Cell migration and traction are essential to many biological phenomena, and one of their key features is sensitivity to substrate stiffness, which biophysical models, such as the motor‐clutch model and the cell migration simulator can predict and explain. However, these models have not accounted for the finite size of adhesions, the spatial distribution of forces within adhesions. Here, we derive an expression that relates varying adhesion radius ( R ) and spatial distribution of force within an adhesion (described by s ) to the effective substrate stiffness ( κ sub ), as a function of the Young's modulus of the substrate ( E Y ), which yields the relation, κ sub = R s E Y , for two‐dimensional cell cultures.
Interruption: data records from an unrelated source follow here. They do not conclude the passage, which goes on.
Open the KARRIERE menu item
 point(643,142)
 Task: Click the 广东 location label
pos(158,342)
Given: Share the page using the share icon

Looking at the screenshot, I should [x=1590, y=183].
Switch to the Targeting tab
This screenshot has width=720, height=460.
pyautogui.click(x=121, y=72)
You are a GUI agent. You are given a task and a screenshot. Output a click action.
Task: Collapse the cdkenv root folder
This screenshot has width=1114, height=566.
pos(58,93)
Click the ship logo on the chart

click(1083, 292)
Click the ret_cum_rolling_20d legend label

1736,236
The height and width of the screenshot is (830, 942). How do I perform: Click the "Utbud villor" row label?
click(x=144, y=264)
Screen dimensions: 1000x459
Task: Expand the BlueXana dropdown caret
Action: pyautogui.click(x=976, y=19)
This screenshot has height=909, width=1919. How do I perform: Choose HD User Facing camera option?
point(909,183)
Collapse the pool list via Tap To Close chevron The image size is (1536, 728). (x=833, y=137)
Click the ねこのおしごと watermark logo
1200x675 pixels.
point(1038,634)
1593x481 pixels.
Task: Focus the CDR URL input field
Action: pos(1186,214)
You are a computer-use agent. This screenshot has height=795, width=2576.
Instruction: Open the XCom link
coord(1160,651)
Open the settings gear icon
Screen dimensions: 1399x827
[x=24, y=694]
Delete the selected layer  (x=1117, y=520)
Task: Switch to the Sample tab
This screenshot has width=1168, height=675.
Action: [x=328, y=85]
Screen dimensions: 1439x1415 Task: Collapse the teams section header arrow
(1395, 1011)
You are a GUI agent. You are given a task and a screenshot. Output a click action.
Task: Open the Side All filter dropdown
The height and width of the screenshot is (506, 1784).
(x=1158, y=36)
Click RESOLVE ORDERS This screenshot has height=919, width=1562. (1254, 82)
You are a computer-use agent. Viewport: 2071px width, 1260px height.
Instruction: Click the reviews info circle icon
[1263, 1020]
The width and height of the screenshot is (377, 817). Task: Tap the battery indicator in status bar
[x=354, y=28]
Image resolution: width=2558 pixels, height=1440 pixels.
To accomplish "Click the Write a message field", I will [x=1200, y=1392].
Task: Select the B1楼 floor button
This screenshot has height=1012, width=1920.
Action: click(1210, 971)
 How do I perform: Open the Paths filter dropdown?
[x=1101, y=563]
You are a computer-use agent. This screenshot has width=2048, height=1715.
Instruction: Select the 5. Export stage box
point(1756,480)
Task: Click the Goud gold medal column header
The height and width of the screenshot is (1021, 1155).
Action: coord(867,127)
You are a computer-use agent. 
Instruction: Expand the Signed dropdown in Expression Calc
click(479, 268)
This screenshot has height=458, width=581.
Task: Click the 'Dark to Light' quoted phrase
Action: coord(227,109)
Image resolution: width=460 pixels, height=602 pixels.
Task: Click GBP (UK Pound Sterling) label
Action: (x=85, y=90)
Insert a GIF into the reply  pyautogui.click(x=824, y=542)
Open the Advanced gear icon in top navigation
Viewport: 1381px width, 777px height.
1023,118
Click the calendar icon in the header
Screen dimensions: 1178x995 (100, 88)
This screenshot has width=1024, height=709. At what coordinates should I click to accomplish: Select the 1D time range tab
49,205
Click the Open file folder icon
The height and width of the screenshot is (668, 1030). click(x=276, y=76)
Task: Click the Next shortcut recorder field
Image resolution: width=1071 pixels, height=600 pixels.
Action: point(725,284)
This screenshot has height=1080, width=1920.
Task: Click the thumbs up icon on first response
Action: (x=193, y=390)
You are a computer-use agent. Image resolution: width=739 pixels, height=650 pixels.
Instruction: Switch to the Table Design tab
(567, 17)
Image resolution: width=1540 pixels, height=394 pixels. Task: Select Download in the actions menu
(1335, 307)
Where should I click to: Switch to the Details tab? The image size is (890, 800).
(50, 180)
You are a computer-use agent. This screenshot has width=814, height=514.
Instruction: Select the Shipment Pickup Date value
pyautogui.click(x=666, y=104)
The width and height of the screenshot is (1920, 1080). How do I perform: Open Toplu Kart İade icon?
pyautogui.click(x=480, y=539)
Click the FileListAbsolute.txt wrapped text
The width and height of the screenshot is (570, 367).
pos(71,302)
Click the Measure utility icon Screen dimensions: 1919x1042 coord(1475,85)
Experimentally, we found that a cone‐shaped force distribution ( s = 1.05 ) can describe the observed displacements of hydrogels deformed by adherent U251 glioma cells. Also, we found that the experimentally observed adhesion radius increases linearly with the cell protrusion force, consistent with the predictions of the motor‐clutch model with spatially distributed clutches. We also found that, theoretically, the influence of one protrusion on another through a continuous elastic environment is negligible. Overall, we conclude cells can potentially control their own interpretation of the mechanics of the environment by controlling adhesion size and spatial distribution of forces within an adhesion.